Every normalize function builds `ChannelIdentity` with the same field-order pattern, differing only in the `Platform` enum variant and ownership style.

**Locations**: `telegram/normalize.rs` (80-88, 142-150), `slack/normalize.rs` (104-110, 137-143), `discord/normalize.rs` (15-21, 71-77), plus 3 more in event construction.

### 6. Divergent Change: `AppRegistry`

**Smell**: SMELL-21 adjacent (Divergent Change)

`AppRegistry` in `registry.rs` (491 lines, 18 public functions) changes for four independent reasons:
- Persistence format changes
- Provider resolution strategy changes
- OpenRouter normalization rule changes
- Custom provider management changes

The `BridgeSettings` struct in the same file is already well-extracted and serves as the model for further decomposition.

---

## Refactoring Plan (Priority Order)

### Priority 1: Extract shared helpers (low risk, high DRY impact)

| Refactoring | Smell Addressed | Estimated Reduction |
|-------------|----------------|-------------------|
| `apply_project_filter(sql, project_id)` helper | Duplicate Code (SMELL-13) | ~80 lines |
| `authorize_and_spawn(state, platform, event)` | Duplicate Code (SMELL-13) | ~90 lines |
| `ChannelIdentity::new_for_platform()` constructor | Duplicate Code (SMELL-13) | ~40 lines |
| `send_text()` / `send_with_buttons()` in commands | Duplicate Code (SMELL-13) | ~60 lines |
| `ChannelState::with_write()` helper | Duplicate Code (SMELL-13) | ~30 lines |

### Priority 2: Extract long methods (medium risk)

| Refactoring | Target | Into |
|-------------|--------|------|
| Decompose `aggregate_cost_metrics` (208 lines) | `sqlite_store.rs:634-842` | 5 focused query methods |
| Decompose `handle_text_message` (~300 lines) | `event_dispatch.rs:12-311` | 4-5 handler phases |
| Decompose `run_add` (140 lines) | `channel_cmd.rs:335-475` | 4 prompt+persist functions |

### Priority 3: Split God Objects (higher risk, SRP alignment)

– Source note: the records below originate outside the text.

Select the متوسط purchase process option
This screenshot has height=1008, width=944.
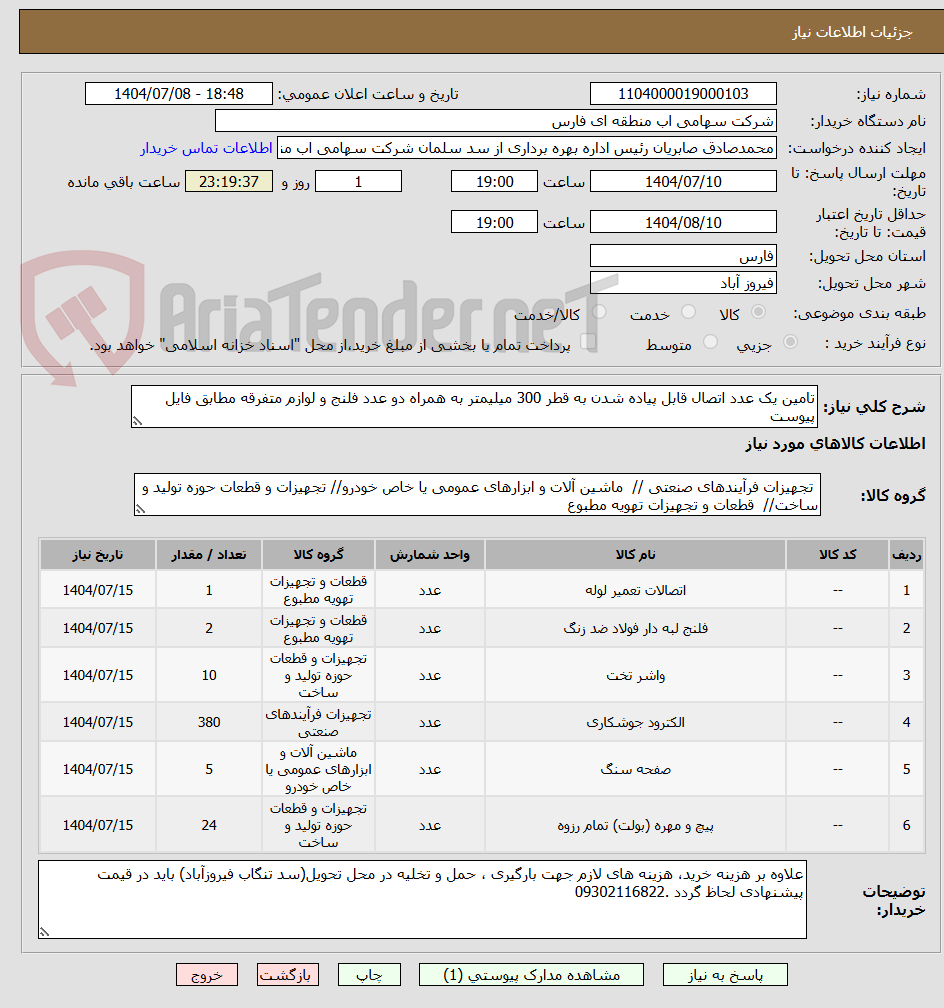click(x=712, y=341)
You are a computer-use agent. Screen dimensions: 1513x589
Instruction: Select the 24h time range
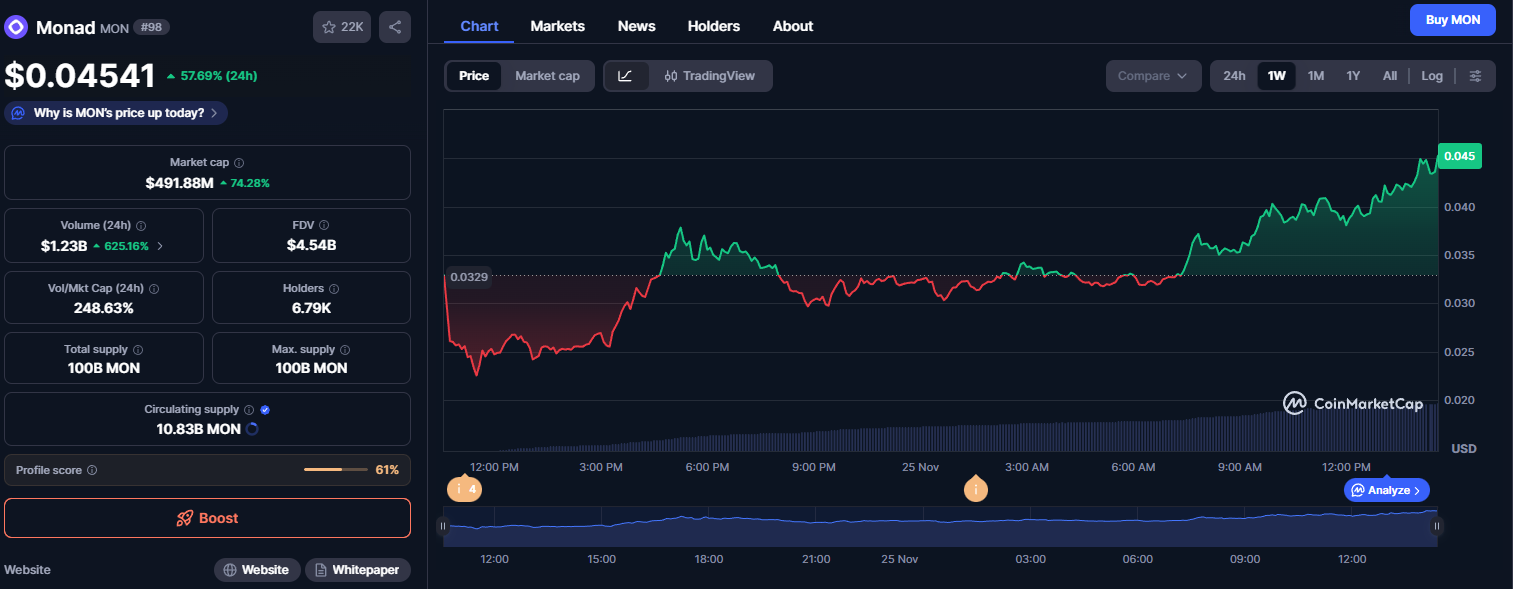(1234, 76)
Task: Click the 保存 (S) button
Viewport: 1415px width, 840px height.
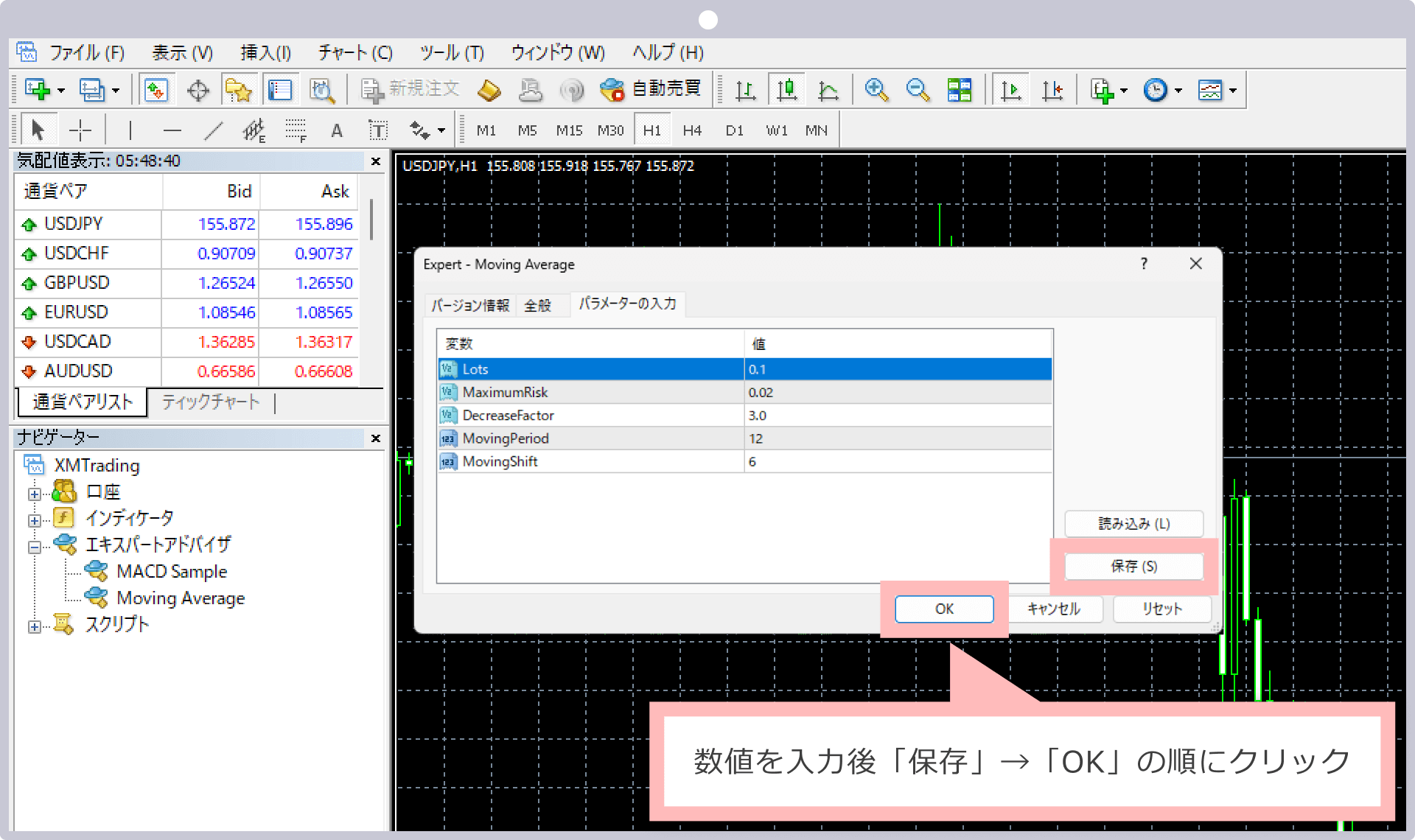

| Refactoring | Target | Into |
|-------------|--------|------|
| Split `SqliteAnalyticsStore` | `sqlite_store.rs` | `ProjectRepo`, `SessionRepo`, `AnalyticsQueryRepo`, `PricingRepo` |
| Split `channel_cmd` module | `channel_cmd.rs` | `dispatch.rs`, `interactive.rs`, `lifecycle.rs`, `status.rs` |
| Split `commands` module | `commands.rs` | `handlers.rs`, `callbacks.rs`, `formatting.rs`, `session_io.rs` |
| Extract `OpenRouterConfig` from `AppRegistry` | `registry.rs` | Separate struct for alias management |

---

## Tool Usage

```bash
# Step 1: File size metrics
find src -name "*.rs" -exec wc -l {} + | sort -rn | head -25

# Step 2: Function count metrics
find src -name "*.rs" | xargs grep -l "pub fn " | while read f; do \
  echo "$(grep -c 'pub fn ' $f) $f"; done | sort -rn | head -15

# Step 3: Knowledge graph queries (Episteme MCP)
search_knowledge("god class large class single responsibility", entity_type="smell")
search_knowledge("long method function too many parameters", entity_type="smell")

# Step 4: Targeted code review (Agent subagents)
# - sqlite_store.rs deep analysis
# - channel_cmd.rs + commands.rs analysis
# - Cross-adapter duplication audit
# - registry.rs + state.rs God Object check
```

## Key Takeaways

1. **Hexagonal architecture helps but doesn't prevent adapter bloat** — the ports are clean, but adapters accumulate responsibilities when multiple entity types share one storage backend.
2. **Duplication clusters around platform variants** — Telegram/Slack/Discord adapters repeat patterns that differ only in enum variants. A shared helper layer eliminates this.
3. **Long methods are the root cause** — most God Objects started as reasonable files that grew through additive changes. Extracting methods first makes God Object decomposition obvious.
4. **Query builders are the highest-leverage DRY fix** — a single `apply_project_filter` helper eliminates 11 duplication sites in the largest file.